Meski dalam pengertian resesi secara internasioal Indonesia sudah masuk ke dalam resesi, namun pemerintah bersikeras membantahnya. Pemerintah mengatakan Indonesia masih belum resesi karena pemerintah menggunakan definisi resesi sendiri.

"Yaitu pertumbuhan kuartal saat ini dibandingkan kuartal sama tahun lalu (YoY). Berdasarkan perhitungan ini maka pertumbuhan kuartal satu 2020 terhadap kuartal satu 2019 positif 2,97 persen. Dan pertumbuhan kuartal dua 2020 terhadap kuartal dua 2019 minus 5,32 persen. Oleh karena itu, pemerintah mengatakan masih belum resesi karena baru satu kuartal negatif," ujarnya.

Kamrussamad menilai, pemerintah sepertinya tidak ingin ada stigma Indonesia masuk resesi.

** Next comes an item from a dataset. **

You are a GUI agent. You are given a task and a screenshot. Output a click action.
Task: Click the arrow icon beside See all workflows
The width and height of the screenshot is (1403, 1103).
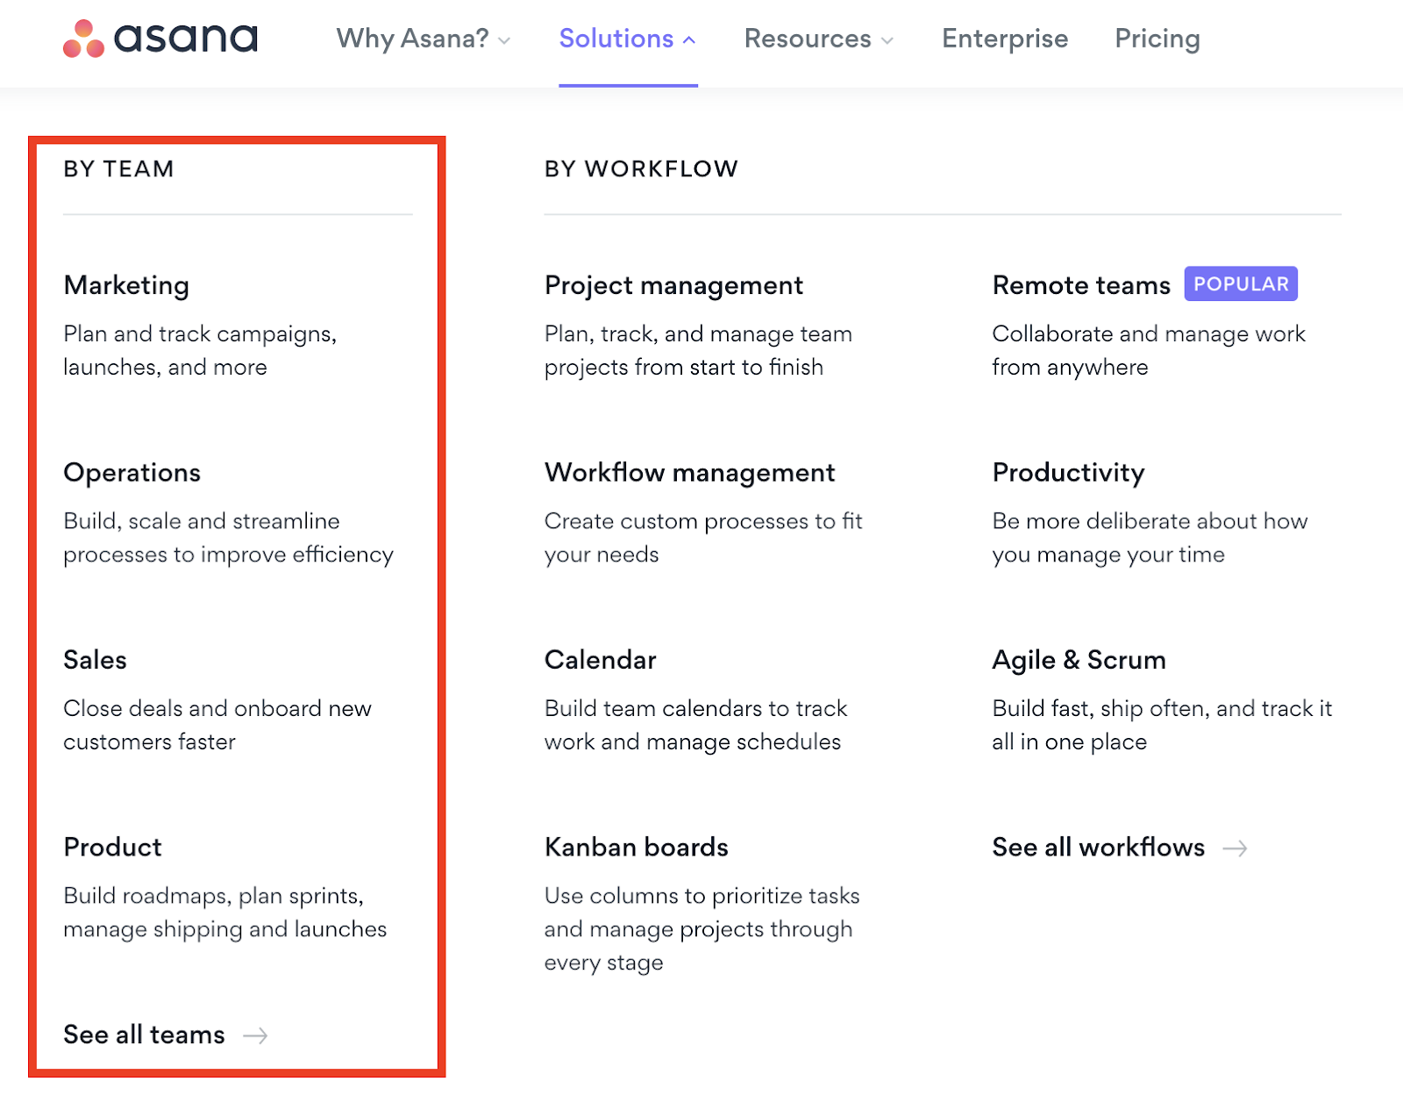pos(1235,849)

Untuk itu, pemerintah berusaha meyakinkan publik kalau ekonomi pada kuartal tiga 2020 bisa lebih baik dari kuartal tiga 2019 year on year (YoY).

"Pemerintah bahkan berharap pertumbuhan kuartal tiga 2020 bisa positif sehingga dapat terhindar dari kata resesi yang tampaknya menjadi momok bagi pemerintah. Maka seharusnya APBN 2021 tema yang tepat penyelamatan ekonomi nasional," ujarnya.